[DIRECTIONS] Reproduce every one of the entries below word for word, leaving out the pictures.

[RECORD SET]
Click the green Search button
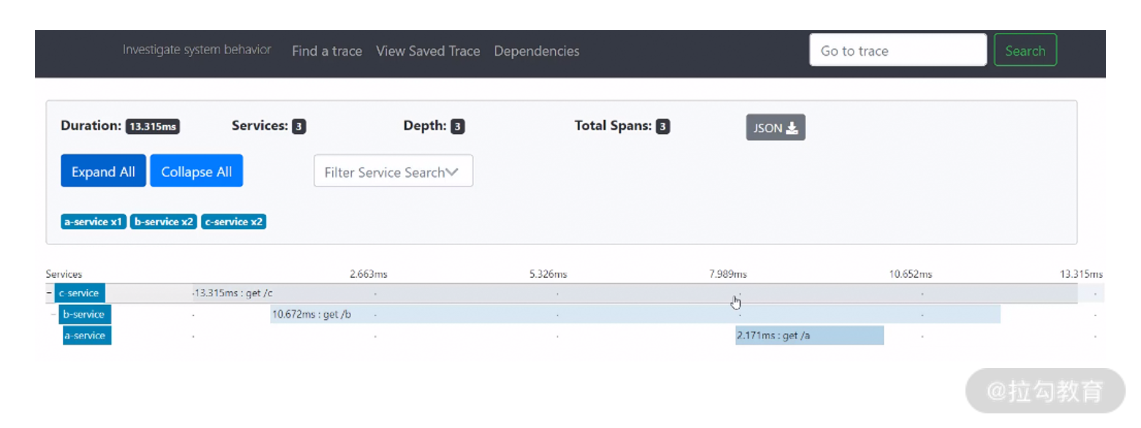Viewport: 1141px width, 428px height. click(1025, 50)
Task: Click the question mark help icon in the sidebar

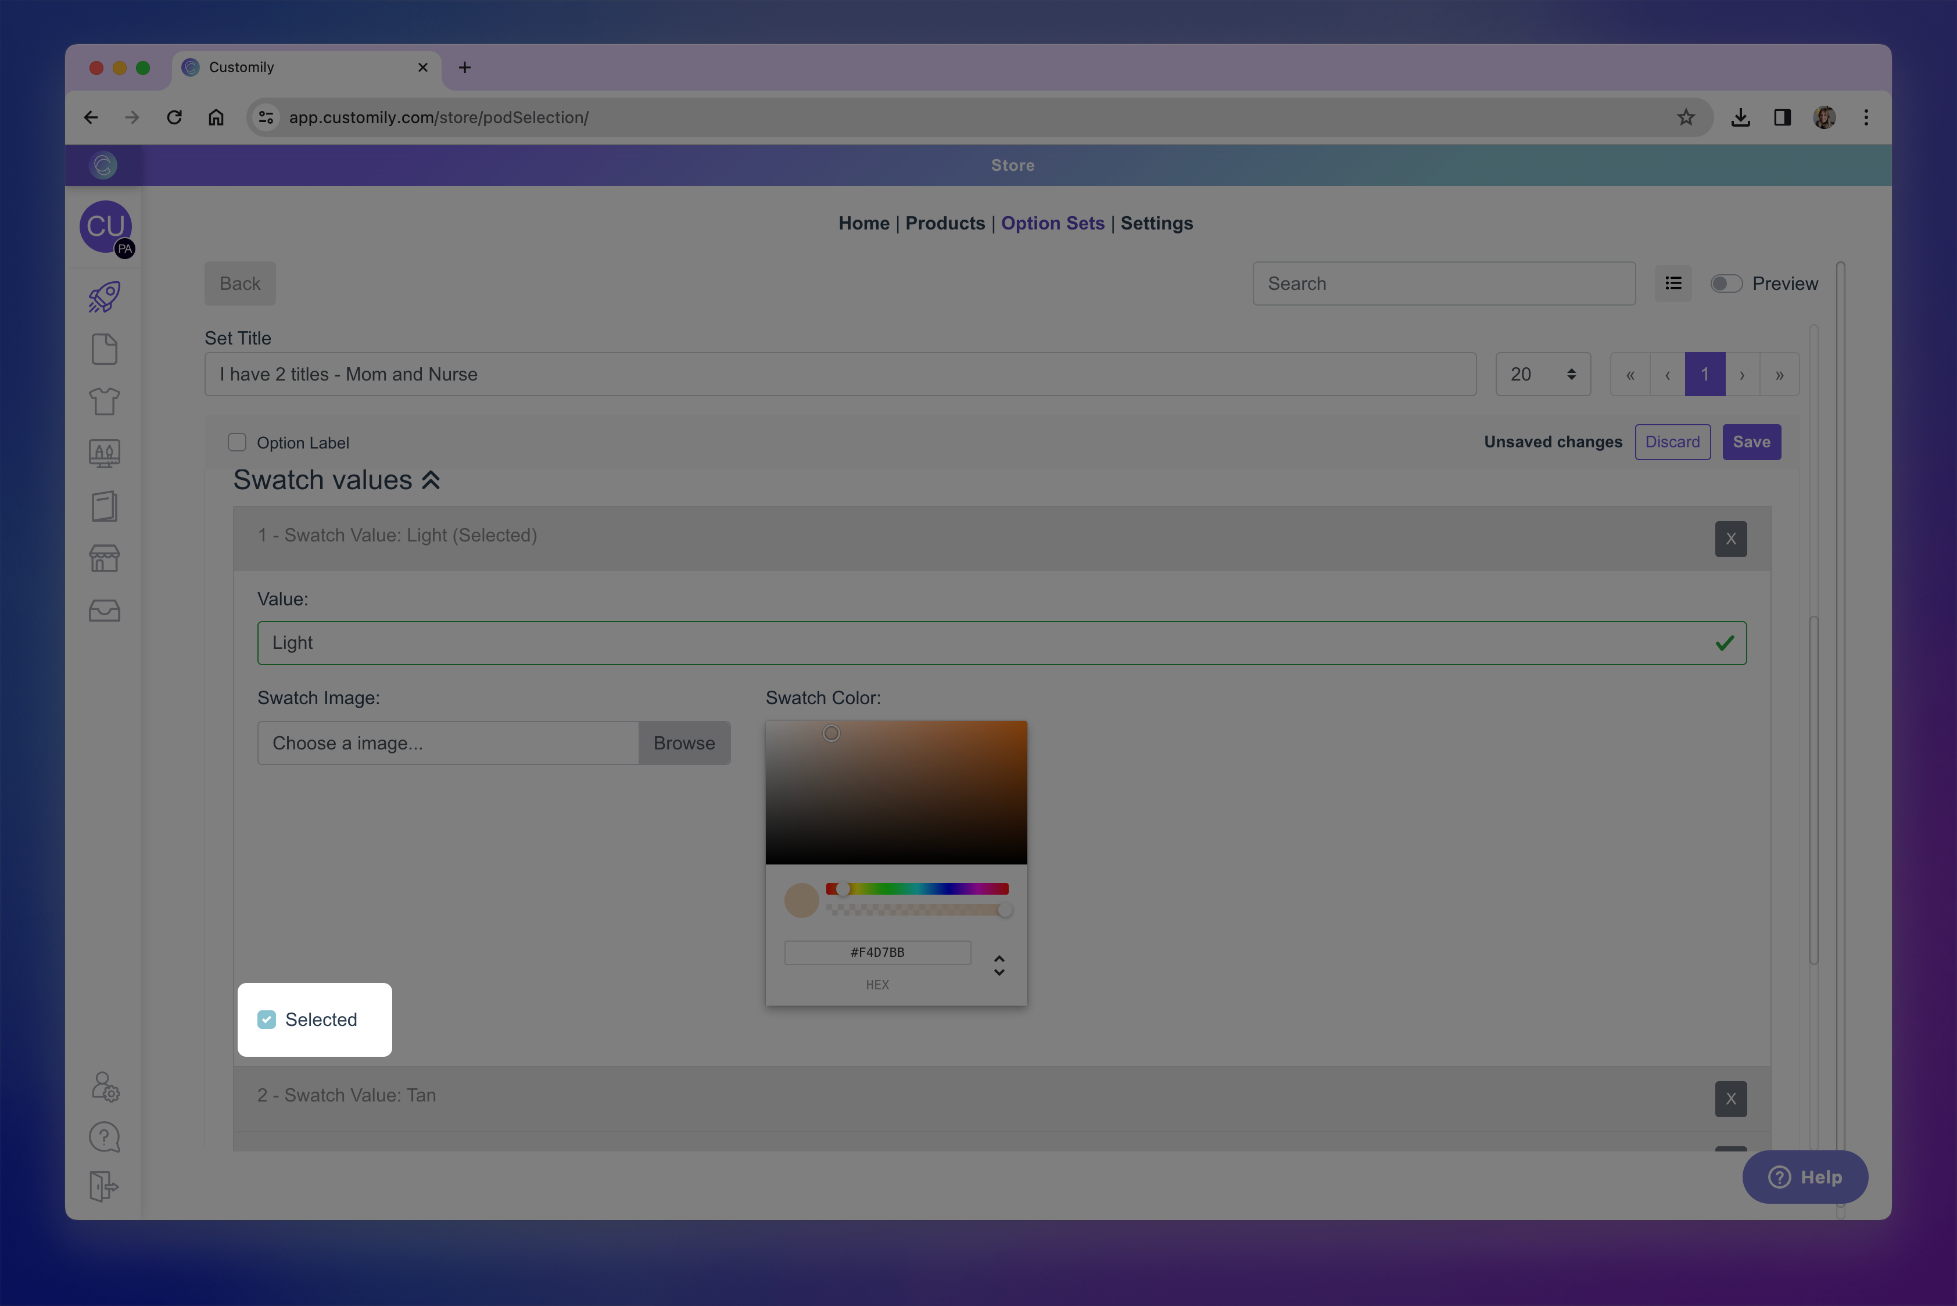Action: [x=104, y=1137]
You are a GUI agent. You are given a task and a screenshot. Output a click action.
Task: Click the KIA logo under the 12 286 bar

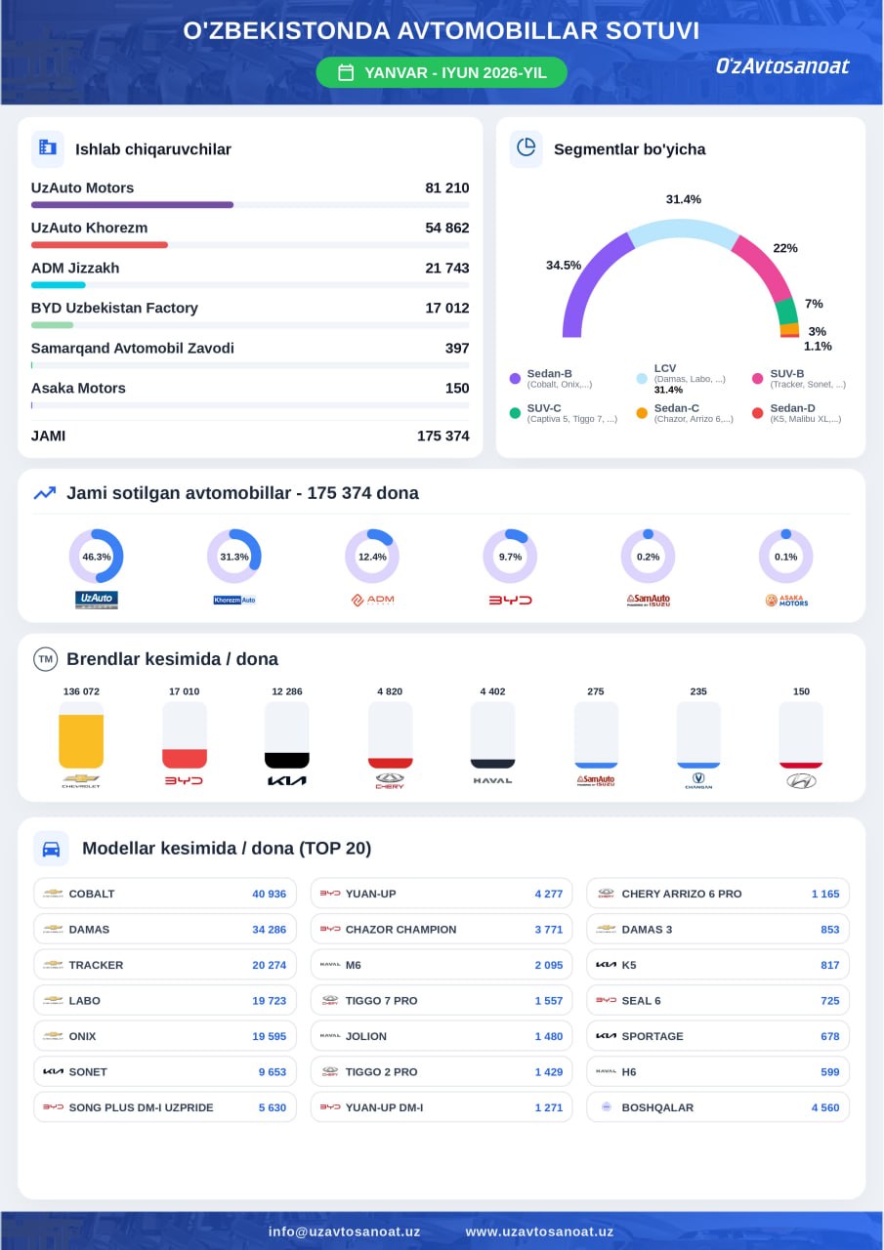click(287, 780)
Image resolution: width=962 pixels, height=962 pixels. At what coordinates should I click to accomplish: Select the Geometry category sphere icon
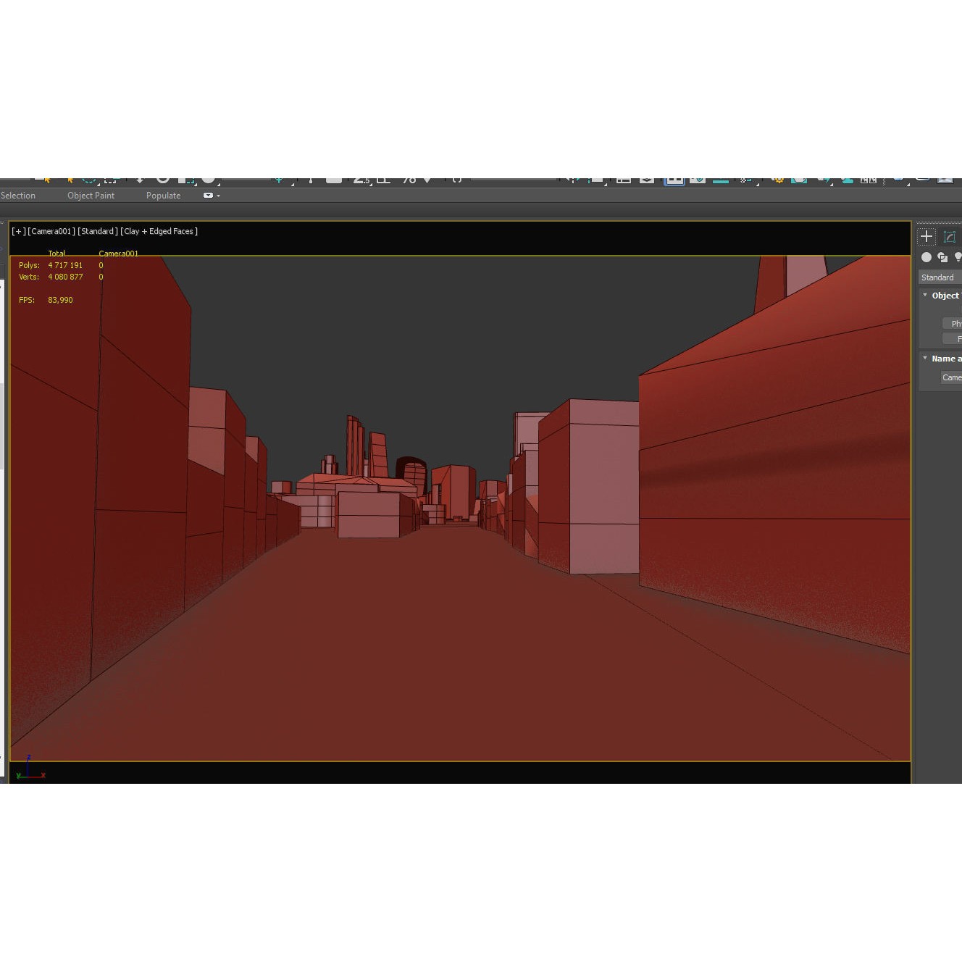927,258
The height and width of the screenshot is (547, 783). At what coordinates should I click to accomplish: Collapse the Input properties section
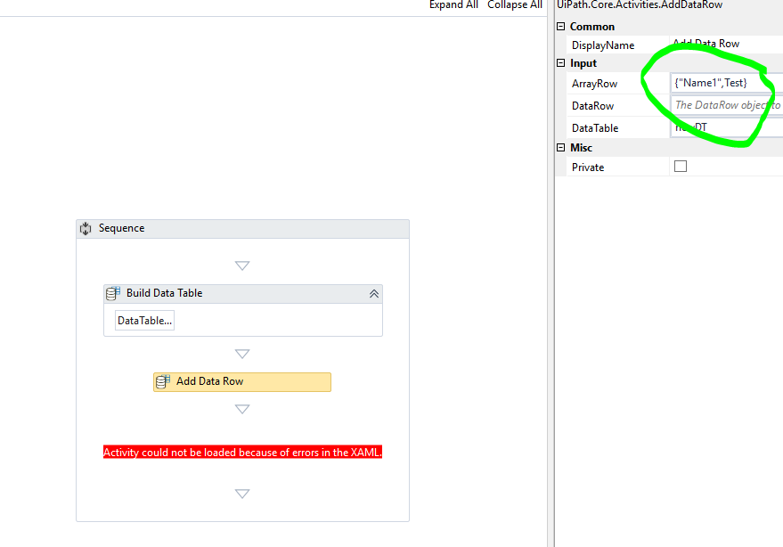561,63
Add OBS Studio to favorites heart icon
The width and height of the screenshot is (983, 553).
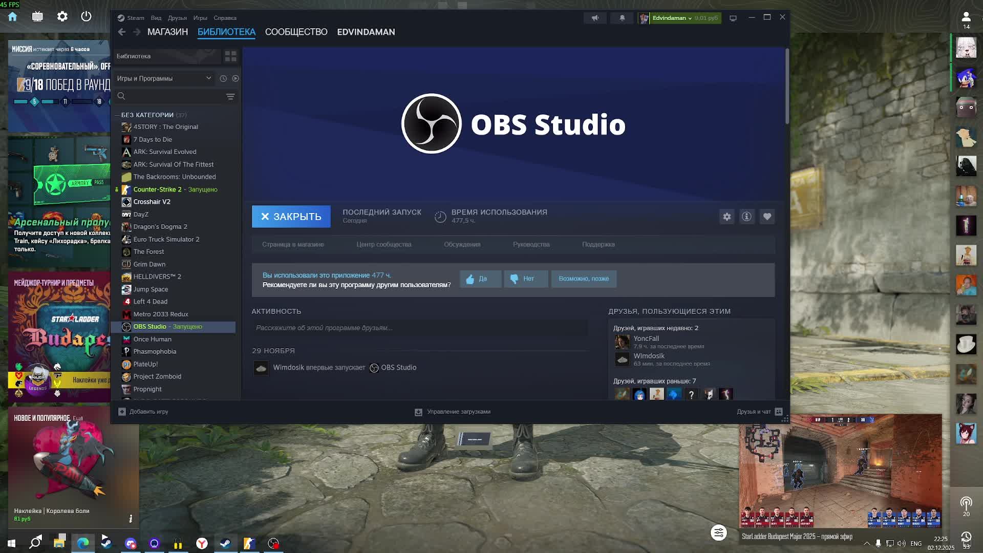pyautogui.click(x=766, y=217)
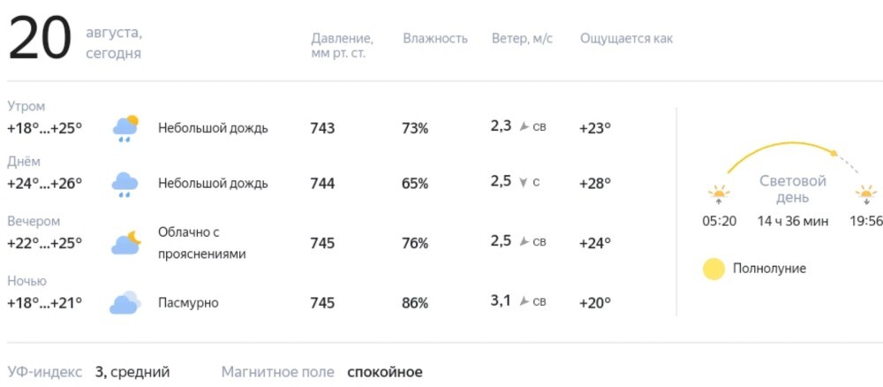Screen dimensions: 883x387
Task: Click the Вечером time period label
Action: 34,222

[OUTPUT FOR THIS TASK]
Click the green Search button
Viewport: 1141px width, 428px height. click(1025, 50)
Task: Click the question mark help icon in the sidebar

Action: [x=104, y=1137]
You are a GUI agent. You are given a task and a screenshot. Output a click action.
Task: Click the KIA logo under the 12 286 bar

click(287, 780)
Image resolution: width=962 pixels, height=962 pixels. At what coordinates should I click to accomplish: Select the Geometry category sphere icon
927,258
The height and width of the screenshot is (547, 783). At what coordinates should I click to accomplish: Collapse the Input properties section
561,63
Add OBS Studio to favorites heart icon
The width and height of the screenshot is (983, 553).
pyautogui.click(x=766, y=217)
Screen dimensions: 883x387
Task: Click the Вечером time period label
Action: 34,222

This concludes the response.